Degradation of Ibuprofen in flow-through system by the Electro-Fenton Process activated by two iron sources

Abstract

Abstract The electrochemical degradation of ibuprofen (IBP) by electro-Fenton process has been studied in a flow-through system by evaluating the performance of two different iron sources, sacrificial cast iron anode and FeSO4 salt. The effect of operating conditions, including initial IBP concentration, cast iron anode location, initial FeSO4 concentration, applied current, the split current on the iron anode, solution pH, and flow rate on the efficacy of the process was evaluated. The sequence of the electrodes significantly influences ibuprofen removal. When using cast iron anode as iron source, placing the iron anode upstream achieved the best IBP removal rate. Split current of 3 mA applied on the iron anode out of 120 mA total current is the optimum current for remove 1 mg/L of IBP under a flow rate of 3 mL/min.
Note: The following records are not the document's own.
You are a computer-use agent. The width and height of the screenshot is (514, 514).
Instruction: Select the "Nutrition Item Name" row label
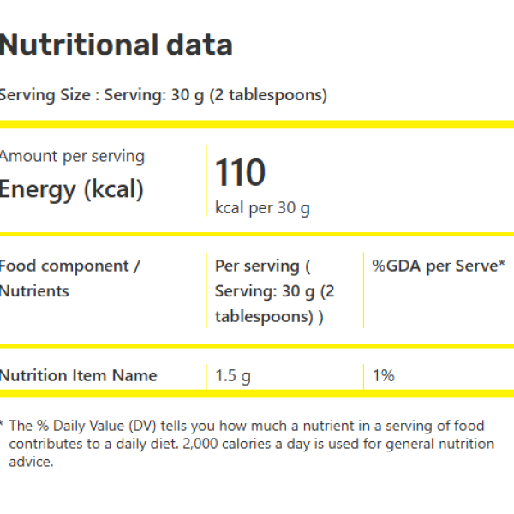pyautogui.click(x=78, y=375)
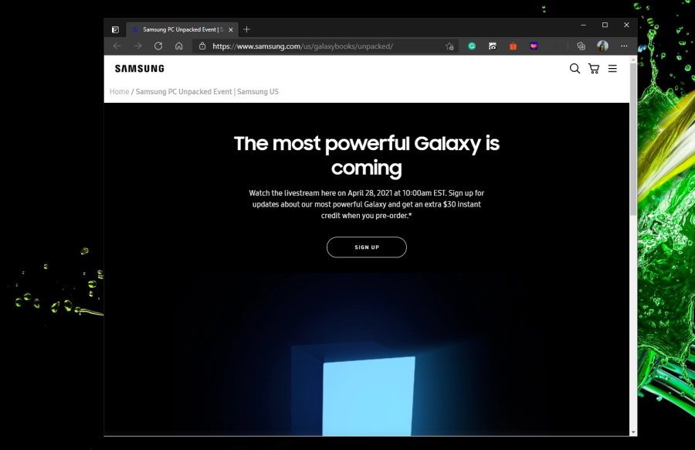Image resolution: width=695 pixels, height=450 pixels.
Task: Go to the browser home page
Action: point(178,46)
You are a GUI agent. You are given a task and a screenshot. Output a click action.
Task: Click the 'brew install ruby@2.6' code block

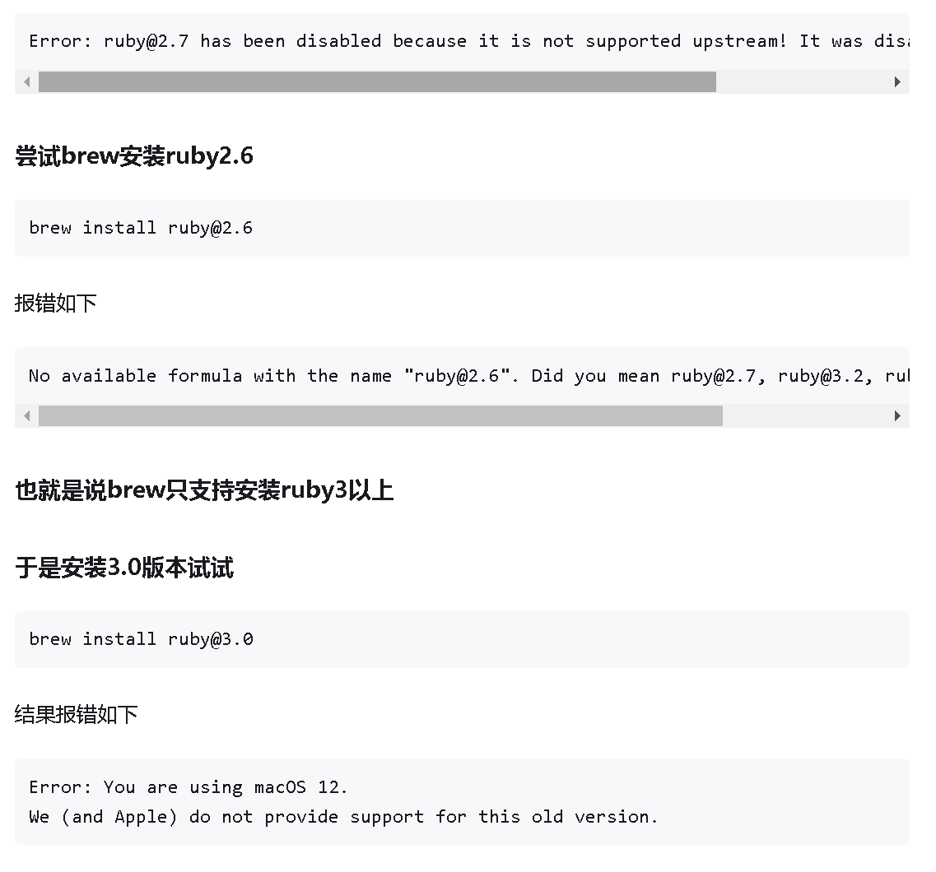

There is a linear correlation between the applied current and the Fe2+ concentration in the FeSO4-system. The initial IBP concentration does not influence the rate of Fenton reaction. Flow rate influences the degradation efficiency as high flow rate dilutes the concentration of OH radicals in the electrolyte. FeSO4-system was less affected by the flow rate compared to the iron anode-system as the concentration of the Fe2+ was steady and not diluted by the flow rate. Both systems prefer acidic operation conditions than neutral and alkaline conditions. Iron-anode can be used as an external Fe2+ supply for the treatment for iron-free. These findings contribute in several ways to our understanding of the electro-Fenton process under flow conditions and provide a basis for how to design the reactor for the water treatment.